▶ [Aim] Find each line of the data below that contains the word "menu", with case counting, and copy those lines.

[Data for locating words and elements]
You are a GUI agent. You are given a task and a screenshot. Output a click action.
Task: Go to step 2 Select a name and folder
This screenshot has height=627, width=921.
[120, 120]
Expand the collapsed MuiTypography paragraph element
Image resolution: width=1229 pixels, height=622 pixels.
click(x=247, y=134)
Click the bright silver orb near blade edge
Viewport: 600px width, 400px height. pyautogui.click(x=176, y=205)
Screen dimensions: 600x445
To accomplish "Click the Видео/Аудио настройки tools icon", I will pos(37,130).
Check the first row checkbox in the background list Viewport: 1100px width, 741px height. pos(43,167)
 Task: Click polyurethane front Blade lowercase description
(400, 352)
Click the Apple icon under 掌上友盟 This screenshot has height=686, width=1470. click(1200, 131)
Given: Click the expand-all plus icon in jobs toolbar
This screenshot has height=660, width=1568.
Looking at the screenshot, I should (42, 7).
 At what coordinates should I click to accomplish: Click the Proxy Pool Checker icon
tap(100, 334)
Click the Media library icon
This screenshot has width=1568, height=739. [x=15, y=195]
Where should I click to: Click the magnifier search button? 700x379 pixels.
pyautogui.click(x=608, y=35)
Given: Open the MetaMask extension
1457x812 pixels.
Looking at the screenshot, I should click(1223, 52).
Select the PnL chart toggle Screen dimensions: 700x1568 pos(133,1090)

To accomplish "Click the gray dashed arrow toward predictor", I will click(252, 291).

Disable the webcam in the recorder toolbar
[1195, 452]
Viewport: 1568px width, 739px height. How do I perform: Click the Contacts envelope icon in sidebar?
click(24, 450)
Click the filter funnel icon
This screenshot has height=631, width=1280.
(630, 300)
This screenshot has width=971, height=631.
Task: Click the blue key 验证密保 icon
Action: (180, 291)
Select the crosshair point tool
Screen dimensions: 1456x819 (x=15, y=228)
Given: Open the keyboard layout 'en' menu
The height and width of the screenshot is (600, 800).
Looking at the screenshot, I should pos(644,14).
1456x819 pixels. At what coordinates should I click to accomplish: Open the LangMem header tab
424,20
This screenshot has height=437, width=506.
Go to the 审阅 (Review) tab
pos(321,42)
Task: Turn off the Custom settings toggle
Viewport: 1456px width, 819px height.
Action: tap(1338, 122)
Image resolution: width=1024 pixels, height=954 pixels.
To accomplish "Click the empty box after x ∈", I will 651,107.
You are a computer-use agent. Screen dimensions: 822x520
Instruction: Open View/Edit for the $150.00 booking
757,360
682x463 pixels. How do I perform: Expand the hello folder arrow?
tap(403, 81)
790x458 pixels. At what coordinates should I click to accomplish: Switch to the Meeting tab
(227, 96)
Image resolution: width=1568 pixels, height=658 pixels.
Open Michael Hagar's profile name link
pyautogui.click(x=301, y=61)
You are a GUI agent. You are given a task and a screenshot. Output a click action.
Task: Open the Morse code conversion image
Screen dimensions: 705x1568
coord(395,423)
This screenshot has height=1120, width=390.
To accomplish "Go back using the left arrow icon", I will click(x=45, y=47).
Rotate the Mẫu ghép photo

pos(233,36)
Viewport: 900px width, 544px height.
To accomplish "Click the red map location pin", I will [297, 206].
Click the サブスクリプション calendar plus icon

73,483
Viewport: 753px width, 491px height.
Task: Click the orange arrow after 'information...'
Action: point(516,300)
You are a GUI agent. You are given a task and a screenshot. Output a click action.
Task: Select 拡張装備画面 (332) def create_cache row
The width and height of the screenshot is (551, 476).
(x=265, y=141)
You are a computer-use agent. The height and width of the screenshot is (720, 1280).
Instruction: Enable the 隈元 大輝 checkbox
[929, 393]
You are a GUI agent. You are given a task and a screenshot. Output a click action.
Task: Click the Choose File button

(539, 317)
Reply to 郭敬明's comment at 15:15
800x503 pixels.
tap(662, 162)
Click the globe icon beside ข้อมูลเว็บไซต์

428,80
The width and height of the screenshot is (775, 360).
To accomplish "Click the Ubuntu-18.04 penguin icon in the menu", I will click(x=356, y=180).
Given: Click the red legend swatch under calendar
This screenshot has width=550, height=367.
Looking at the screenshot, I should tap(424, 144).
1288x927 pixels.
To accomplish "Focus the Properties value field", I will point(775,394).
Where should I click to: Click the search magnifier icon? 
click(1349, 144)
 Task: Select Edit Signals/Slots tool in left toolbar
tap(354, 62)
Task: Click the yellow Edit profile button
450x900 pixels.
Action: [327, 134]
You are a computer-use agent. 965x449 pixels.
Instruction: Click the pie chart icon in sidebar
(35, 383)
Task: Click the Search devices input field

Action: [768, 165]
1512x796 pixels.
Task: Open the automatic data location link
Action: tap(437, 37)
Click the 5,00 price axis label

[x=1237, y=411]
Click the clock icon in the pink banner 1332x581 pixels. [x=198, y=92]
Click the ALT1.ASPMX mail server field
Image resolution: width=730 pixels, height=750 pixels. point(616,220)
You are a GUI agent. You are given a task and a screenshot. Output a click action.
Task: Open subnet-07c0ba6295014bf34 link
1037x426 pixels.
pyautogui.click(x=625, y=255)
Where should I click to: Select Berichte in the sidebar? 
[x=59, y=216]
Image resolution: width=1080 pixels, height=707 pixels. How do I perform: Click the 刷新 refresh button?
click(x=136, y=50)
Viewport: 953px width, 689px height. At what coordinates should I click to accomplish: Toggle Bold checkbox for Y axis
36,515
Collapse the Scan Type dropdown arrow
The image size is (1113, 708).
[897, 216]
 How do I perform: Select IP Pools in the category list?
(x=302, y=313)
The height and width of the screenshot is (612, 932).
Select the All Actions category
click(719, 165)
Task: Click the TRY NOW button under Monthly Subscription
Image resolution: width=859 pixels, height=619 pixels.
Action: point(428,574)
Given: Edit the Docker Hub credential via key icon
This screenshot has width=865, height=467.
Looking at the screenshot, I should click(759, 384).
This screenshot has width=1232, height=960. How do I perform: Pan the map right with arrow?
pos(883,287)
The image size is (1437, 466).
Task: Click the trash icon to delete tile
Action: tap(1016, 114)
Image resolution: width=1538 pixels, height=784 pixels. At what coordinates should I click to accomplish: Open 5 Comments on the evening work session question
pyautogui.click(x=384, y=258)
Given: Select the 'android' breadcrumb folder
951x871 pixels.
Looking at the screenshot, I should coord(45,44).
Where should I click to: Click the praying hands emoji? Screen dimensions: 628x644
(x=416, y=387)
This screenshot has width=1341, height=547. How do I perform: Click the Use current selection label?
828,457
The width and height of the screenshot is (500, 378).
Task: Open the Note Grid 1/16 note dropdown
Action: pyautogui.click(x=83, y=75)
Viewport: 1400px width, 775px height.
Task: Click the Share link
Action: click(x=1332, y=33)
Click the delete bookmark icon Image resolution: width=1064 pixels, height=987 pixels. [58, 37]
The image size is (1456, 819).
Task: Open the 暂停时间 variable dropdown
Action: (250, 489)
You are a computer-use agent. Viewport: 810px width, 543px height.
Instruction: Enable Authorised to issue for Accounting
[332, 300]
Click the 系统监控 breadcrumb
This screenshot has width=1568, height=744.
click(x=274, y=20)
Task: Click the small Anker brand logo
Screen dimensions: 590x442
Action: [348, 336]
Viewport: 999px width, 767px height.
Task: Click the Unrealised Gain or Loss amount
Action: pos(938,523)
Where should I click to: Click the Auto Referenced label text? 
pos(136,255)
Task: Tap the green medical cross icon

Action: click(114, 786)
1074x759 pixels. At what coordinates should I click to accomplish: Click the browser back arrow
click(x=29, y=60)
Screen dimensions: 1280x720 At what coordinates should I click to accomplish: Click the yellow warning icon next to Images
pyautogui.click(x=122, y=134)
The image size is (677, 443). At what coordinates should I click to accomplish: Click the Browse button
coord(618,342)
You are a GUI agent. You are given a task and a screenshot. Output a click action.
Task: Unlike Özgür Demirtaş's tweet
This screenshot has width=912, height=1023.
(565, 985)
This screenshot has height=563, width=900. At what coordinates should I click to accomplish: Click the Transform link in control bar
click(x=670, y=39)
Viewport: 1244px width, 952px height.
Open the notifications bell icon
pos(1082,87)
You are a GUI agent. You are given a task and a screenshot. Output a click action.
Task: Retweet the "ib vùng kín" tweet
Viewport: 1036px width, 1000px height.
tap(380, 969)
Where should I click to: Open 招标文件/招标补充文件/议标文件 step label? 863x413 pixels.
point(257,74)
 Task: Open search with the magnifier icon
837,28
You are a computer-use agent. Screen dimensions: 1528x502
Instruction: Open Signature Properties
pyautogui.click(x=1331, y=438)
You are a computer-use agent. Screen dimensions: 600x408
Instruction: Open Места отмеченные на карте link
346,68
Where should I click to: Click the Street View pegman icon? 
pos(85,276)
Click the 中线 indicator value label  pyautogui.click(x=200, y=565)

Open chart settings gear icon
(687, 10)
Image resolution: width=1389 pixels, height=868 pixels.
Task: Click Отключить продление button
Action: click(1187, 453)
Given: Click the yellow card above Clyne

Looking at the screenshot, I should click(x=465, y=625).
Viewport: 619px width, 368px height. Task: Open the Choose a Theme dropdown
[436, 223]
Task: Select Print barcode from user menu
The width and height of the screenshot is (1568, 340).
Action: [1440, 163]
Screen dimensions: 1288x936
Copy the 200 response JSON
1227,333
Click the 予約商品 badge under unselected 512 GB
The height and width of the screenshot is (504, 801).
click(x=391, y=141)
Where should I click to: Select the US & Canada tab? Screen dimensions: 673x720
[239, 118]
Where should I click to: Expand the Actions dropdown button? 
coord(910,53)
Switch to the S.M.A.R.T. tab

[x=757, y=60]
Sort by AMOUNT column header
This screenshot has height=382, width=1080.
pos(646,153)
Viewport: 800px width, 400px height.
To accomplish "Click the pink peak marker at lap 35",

▶ [Response for this exercise]
Given: Open the keyboard layout 'en' menu
To accomplish "Click the Ubuntu-18.04 penguin icon in the menu", I will click(x=356, y=180).
Task: Select Print barcode from user menu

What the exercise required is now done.